L’abitacolo infatti è discretamente rifinito e ospita comodamente quattro adulti. Piacevole anche il design della plancia, realizzata con materiali di discreta qualità e dalla grafica facile ed intuitiva. Non manca lo spazio per i piccoli oggetti, oltre che quello per i bagagli: il baule ha una capacità superiore ai 200 litri, inoltre è possibile avere il divanetto posteriore sdoppiato e scorrevole (optional a 260 euro), per poter aumentare il volume di carico, ma senza rinunciare a tutti i posti posteriori. Se da una parte la piccola SUV torinese convince per l’eleganza e le finiture, dall’altra conquista per le performance in off-road, con una piacevole sicurezza.

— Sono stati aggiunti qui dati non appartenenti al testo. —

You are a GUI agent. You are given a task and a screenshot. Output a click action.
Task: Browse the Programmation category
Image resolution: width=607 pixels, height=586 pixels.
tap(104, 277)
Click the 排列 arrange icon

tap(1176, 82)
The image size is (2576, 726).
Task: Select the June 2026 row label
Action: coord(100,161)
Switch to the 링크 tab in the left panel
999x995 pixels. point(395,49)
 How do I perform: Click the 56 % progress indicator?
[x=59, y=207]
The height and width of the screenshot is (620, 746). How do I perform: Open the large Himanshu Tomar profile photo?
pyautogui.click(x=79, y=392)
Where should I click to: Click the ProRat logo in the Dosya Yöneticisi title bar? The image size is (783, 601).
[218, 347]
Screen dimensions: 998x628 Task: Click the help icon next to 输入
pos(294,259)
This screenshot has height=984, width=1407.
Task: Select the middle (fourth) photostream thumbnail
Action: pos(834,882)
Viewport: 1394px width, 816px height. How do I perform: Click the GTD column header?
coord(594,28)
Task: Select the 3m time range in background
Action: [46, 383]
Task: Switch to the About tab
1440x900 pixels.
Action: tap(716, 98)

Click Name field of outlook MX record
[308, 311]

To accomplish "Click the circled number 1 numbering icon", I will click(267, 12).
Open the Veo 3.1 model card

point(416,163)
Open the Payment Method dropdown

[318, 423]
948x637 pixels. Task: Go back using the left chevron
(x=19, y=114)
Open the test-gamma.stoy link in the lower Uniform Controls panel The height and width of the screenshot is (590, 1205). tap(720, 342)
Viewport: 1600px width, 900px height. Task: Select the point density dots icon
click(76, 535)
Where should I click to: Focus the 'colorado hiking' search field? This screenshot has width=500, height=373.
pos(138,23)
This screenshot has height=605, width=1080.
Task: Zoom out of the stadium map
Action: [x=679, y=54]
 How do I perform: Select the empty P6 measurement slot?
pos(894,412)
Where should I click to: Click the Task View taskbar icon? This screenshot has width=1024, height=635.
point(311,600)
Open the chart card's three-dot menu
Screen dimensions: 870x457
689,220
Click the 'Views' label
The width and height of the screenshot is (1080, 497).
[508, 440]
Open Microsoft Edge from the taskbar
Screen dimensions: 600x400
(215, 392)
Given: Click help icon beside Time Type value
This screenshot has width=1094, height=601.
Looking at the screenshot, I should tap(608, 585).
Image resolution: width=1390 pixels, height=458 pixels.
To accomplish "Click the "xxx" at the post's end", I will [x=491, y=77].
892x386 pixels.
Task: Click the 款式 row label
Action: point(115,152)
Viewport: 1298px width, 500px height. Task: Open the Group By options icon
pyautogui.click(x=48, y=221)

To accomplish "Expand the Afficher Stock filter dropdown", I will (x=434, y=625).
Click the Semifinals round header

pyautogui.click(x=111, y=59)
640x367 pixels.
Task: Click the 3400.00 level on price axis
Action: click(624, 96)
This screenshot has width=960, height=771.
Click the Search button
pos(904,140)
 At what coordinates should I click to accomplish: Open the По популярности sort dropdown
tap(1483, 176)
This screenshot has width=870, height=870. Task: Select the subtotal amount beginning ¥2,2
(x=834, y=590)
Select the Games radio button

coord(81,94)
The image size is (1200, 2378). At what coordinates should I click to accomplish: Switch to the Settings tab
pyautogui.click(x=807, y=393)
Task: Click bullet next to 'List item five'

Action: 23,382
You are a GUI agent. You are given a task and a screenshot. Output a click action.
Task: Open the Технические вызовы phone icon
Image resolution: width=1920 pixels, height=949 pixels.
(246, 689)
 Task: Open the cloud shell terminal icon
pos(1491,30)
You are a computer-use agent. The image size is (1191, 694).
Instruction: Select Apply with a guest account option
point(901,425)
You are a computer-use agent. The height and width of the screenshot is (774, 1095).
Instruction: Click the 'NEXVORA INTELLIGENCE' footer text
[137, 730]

Nell’ambito del suo ‘sottosegmento’ la nuova Panda Cross evidenzia grandi doti da fuoristradista, con la capacità di superare pendenze fino al 70%. Questo non solo per effetto delle modifiche alla carrozzeria e alle sospensioni che hanno variato gli angoli di attacco, di dosso e di uscita, oltre all’altezza da terra (rispettivamente di 24, 21 e 34 gradi e di 161 mm) ma anche per la presenza dei pneumatici 185/65 R 15 M+S All Seasons e di una serie di sofisticati dispositivi per il controllo elettronico della trazione integrale Torque on Demand e della ripartizione della coppia attraverso l’ Electronic Locking Differential. L’animo off-road della Panda Cross si rivela al primo tratto di strada ‘bianca’: grazie all’irrobustimento delle sospensioni, alle qualità di base della piattaforma e all’accurato lavoro di insonorizzazione della paratia anteriore e del sottoscocca trasformano la guida su fondi sconnessi in una piacevole esperienza, con un minimo incremento di rumorosità e vibrazioni.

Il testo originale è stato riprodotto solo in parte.